Indeed, as TPLF spokesperson Getachew Reda recently said in separate interviews on Tigray TV
and Dimtsi Weyane
, it was clear to the rebel group that the Americans intended for them to enter Addis. Further, a video from a secretive meeting
between Berhane Ghebre-Christos, a TPLF-era foreign minister, and several US and European diplomats last month revealed American approval of the TPLF’s rapid military gains and for a potential “transition government” to replace Abiy.

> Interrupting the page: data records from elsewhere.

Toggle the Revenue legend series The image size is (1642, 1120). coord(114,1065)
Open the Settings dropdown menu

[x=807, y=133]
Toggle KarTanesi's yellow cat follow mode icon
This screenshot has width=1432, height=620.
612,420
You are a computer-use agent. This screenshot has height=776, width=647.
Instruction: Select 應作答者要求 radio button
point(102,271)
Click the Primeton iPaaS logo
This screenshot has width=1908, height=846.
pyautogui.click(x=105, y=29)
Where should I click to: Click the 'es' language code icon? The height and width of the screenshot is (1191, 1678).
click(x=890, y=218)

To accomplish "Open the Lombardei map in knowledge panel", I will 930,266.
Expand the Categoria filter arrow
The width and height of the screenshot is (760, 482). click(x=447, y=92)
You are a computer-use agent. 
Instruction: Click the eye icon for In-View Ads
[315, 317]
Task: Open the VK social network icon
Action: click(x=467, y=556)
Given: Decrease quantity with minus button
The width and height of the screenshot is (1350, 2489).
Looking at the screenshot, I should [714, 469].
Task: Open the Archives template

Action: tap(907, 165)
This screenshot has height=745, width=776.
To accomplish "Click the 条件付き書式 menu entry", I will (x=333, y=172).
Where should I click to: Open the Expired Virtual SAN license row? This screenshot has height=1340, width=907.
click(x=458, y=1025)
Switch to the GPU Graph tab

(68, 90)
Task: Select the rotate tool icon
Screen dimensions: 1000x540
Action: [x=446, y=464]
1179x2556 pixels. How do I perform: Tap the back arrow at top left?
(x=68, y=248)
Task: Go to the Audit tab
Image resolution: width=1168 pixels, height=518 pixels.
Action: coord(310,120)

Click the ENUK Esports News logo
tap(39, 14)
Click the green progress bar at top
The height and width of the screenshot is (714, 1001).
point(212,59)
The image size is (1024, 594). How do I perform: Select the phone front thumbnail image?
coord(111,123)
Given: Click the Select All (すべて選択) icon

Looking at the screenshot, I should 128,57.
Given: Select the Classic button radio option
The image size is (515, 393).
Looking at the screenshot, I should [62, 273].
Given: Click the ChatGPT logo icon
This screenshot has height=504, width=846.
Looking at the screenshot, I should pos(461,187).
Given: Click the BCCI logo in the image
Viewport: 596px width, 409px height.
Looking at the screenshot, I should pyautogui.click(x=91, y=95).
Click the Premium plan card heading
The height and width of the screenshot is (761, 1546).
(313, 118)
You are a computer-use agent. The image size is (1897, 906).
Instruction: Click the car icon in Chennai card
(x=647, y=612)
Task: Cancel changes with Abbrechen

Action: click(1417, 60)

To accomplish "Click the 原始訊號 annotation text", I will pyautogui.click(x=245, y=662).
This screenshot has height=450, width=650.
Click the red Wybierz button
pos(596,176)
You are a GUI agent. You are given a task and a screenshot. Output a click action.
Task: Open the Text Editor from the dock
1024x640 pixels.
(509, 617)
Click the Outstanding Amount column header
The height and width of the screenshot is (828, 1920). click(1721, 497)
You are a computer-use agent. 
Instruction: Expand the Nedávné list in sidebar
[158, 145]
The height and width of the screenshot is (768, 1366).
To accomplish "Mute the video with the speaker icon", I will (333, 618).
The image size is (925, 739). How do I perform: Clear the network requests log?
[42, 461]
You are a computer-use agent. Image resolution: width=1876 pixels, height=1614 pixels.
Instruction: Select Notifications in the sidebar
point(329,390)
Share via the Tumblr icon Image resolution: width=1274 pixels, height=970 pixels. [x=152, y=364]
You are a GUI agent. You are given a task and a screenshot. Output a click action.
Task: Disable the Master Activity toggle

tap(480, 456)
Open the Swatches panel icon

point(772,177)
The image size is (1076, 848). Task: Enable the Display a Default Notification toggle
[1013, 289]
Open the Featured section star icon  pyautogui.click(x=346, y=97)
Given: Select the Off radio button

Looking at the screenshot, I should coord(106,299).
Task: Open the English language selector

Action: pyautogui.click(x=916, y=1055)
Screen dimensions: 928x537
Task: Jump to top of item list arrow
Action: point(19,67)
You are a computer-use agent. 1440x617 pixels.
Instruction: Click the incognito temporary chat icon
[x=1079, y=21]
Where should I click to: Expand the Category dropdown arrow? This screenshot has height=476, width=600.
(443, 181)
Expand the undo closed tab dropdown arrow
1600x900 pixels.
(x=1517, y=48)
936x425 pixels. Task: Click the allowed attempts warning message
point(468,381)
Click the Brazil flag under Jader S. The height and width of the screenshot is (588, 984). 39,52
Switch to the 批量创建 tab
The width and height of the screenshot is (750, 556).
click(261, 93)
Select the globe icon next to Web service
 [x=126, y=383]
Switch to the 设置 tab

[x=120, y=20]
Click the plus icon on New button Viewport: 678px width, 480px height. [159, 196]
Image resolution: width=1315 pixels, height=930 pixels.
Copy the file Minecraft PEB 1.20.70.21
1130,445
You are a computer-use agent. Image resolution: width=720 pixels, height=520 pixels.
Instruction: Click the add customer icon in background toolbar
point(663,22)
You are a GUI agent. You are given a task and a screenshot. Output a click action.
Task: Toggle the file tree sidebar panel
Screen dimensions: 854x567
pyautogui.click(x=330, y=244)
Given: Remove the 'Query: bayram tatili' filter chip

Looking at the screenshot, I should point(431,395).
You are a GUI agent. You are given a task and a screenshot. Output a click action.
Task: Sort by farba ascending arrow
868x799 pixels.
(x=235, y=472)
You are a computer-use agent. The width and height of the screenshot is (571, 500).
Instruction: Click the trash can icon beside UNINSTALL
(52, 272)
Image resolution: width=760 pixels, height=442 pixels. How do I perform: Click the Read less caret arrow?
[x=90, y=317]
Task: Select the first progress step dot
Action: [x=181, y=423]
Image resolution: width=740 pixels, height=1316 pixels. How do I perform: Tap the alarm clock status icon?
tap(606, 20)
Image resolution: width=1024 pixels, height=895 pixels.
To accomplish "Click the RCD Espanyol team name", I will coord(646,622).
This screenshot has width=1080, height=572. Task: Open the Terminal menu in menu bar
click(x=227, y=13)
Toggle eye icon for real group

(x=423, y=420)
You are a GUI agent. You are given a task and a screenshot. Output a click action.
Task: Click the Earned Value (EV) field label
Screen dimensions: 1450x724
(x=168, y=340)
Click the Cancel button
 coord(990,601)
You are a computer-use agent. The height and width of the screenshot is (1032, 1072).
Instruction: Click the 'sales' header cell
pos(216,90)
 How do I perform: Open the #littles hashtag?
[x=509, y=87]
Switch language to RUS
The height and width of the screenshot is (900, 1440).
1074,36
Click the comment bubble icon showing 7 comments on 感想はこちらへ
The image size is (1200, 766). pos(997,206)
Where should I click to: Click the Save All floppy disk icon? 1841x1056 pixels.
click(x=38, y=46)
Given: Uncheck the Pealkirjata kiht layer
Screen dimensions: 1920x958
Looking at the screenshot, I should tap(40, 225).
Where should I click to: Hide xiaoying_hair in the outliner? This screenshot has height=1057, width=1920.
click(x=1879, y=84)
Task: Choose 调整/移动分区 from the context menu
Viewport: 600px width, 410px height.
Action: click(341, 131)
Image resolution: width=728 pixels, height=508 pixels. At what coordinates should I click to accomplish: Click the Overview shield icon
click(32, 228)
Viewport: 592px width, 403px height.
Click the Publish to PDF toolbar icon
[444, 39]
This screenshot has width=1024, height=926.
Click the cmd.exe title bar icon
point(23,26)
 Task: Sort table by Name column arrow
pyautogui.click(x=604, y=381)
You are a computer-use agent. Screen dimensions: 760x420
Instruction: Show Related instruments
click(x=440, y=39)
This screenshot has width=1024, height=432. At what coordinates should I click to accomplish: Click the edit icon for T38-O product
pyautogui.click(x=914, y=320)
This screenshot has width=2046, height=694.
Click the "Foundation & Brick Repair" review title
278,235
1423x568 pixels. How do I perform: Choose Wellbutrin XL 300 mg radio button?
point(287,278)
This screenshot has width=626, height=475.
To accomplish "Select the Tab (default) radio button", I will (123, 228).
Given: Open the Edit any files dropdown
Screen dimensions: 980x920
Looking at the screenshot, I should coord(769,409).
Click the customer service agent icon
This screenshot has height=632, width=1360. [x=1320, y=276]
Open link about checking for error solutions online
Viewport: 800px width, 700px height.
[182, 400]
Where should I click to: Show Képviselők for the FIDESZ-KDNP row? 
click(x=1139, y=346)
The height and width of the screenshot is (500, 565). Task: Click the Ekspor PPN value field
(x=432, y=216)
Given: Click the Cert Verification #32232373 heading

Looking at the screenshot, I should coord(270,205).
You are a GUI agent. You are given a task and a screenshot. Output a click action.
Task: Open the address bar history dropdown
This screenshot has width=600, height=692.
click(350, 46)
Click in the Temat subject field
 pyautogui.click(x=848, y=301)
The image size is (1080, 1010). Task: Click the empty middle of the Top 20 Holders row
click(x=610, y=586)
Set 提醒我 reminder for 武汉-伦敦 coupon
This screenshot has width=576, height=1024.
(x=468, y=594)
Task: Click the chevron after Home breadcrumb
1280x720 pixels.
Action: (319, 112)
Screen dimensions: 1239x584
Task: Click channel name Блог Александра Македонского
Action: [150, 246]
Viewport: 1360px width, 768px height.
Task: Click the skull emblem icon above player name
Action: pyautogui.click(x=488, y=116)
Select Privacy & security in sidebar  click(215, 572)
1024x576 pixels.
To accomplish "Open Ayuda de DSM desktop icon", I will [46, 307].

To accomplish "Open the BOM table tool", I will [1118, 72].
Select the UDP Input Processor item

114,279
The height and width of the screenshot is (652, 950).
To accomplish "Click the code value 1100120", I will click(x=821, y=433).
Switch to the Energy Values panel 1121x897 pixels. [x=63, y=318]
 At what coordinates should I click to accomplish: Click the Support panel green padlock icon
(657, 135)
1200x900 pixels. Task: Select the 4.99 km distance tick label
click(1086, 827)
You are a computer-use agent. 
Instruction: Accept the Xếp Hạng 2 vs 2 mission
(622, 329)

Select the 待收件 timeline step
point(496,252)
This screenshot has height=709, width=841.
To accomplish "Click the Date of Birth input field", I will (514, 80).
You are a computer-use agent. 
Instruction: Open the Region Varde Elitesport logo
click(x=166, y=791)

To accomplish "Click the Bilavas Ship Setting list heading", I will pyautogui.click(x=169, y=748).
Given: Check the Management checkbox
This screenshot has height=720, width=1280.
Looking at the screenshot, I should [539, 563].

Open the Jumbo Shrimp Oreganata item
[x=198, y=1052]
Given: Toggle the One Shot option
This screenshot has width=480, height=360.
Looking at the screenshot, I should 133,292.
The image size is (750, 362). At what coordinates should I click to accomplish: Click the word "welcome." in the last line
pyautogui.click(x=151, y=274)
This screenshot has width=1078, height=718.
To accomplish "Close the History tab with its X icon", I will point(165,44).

All the while, however, the US has maintained a public position of neutrality on the conflict, calling on all sides to adopt an immediate ceasefire and sanctioning both Abiy’s and Isaias’ governments for actions “that have contributed to the crisis and conflict, which have undermined the stability and integrity of the Ethiopian state." No parallel measures have been taken against the TPLF, although early in the conflict the then-Trump administration did admonish the group
for its attacks on both the ENDF and bombarding the Eritrean capital of Asmara.
Those gains have now largely been reversed, as a massive ENDF counteroffensive has pushed the TPLF back by nearly 100 kilometers, recapturing dozens
of towns and totally pushing them out of Afar. In the liberated areas, numerous reports have emerged of TPLF brutalities, including executions of civilians
and looting of hospitals and UN World Food Program warehouses.